Transferência da Cultura para o Ministério do Turismo preocupa especialistas

Gestão Bolsonaro reforça o desmonte da área prometido durante a campanha eleitoral e estabelece novo ataque à classe artística brasileira. Para pesquisadores, mudança entre as pastas desrespeita o caráter plural da cultura brasileira

Escrito por Antonio Laudenir , laudenir.oliveira@svm.com.br
Legenda: Secretário especial de Cultura, Roberto Alvim, e o ministro do Turismo, Marcelo Álvaro Antônio, durante reunião realizada na última quarta-feira (13)
Foto: Roberto Castro/MTur

Em 2018, alguns dias antes do primeiro turno das eleições, o Diário do Nordeste analisou os planos de governo dos candidatos à presidente. O objetivo era investigar as propostas destinadas à cultura por cada concorrente. Comparar os documentos registrados na Justiça Eleitoral iluminava as intenções dos políticos para os próximos quatro anos na área. Dos 13 nomes envolvidos, apenas nove discutiram minimamente o tema ou apresentaram alguma perspectiva sobre o assunto. Desse conjunto, somente cinco políticos falavam de demandas específicas para o setor. 

Eleito no segundo turno, Jair Bolsonaro era um dos quatro postulantes sem qualquer demanda formulada. Com 81 páginas, o programa intitulado “Projeto Fênix” não estabelecia apreciações em torno de políticas culturais para o Brasil. As intenções da nova gestão foram sentidas logo no primeiro mês de governo. Artistas, produtores e trabalhadores receberam a notícia da extinção do Ministério da Cultura (MinC)

Tornou-se Secretaria Especial da Cultura submetida ao Ministério da Cidadania. Em agosto, o secretário especial da Cultura, Henrique Pires, deixou o cargo por não admitir “filtros” direcionados pelo governo. A demissão ocorreu após suspensão de um edital de projetos LGBT para TVs públicas criticado por Bolsonaro. 
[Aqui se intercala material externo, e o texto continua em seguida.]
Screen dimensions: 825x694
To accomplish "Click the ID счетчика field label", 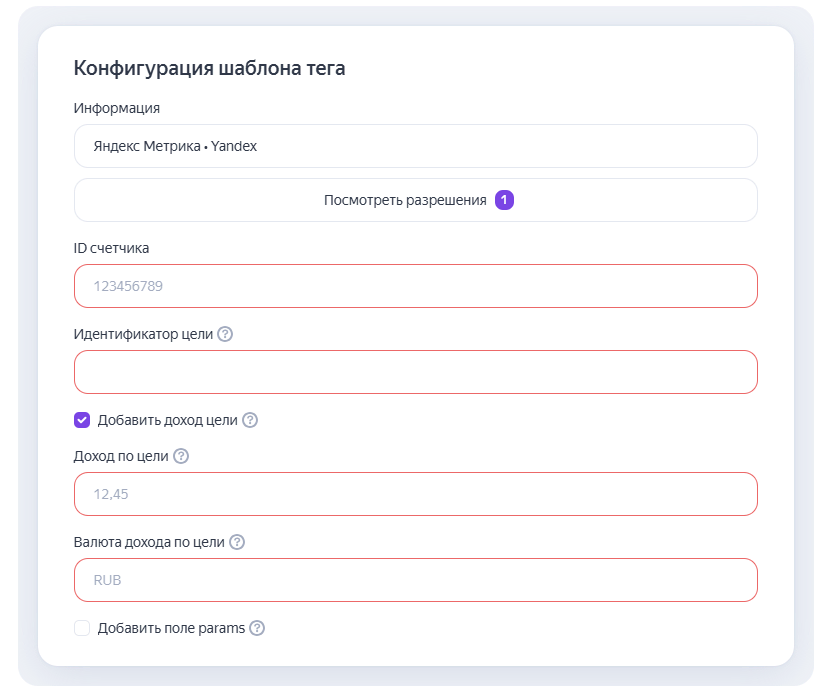I will 112,248.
5 de novembro marcou o Dia Nacional da Cultura Brasileira. Dois dias depois da data comemorativa, um decreto transferiu a Secretaria Especial de Cultura para o Ministério do Turismo, comandada por Marcelo Álvaro Antônio. A interferência acompanhou a nomeação de outro secretário de Cultura. Sai Ricardo Braga (apenas dois meses no cargo) foi nomeado o dramaturgo Roberto Alvim

Diretor do Centro de Artes Cênicas da Fundação Nacional de Artes (Funarte), além de convocar “artistas conservadores” a criarem “uma máquina de guerra cultural”, o escolhido se notabilizou na mídia após agredir verbal e publicamente a atriz Fernanda Montenegro, de 90 anos. Ele terá “porteira fechada”, anunciou Bolsonaro no melhor estilo do cotidiano rural. A expressão afirma Alvim com moral e liberto para organizar equipe e o modelo de gestão. “Tá na mão de um tal de Alvim. ‘Porteira fechada’ para ele, falou? A classes artística vai ficar feliz, aí. Lei Rouanet. Tem muita coisa boa vindo por aí”, afirmou o mandatário. 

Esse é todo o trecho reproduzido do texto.